■ Problem to solve
Word for word, restate all of the entries.

Items from a data source:
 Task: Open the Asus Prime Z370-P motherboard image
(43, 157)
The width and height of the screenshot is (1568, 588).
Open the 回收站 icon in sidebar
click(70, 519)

■ Task solution
 Task: Open the Asus Prime Z370-P motherboard image
(43, 157)
The width and height of the screenshot is (1568, 588).
Open the 回收站 icon in sidebar
click(70, 519)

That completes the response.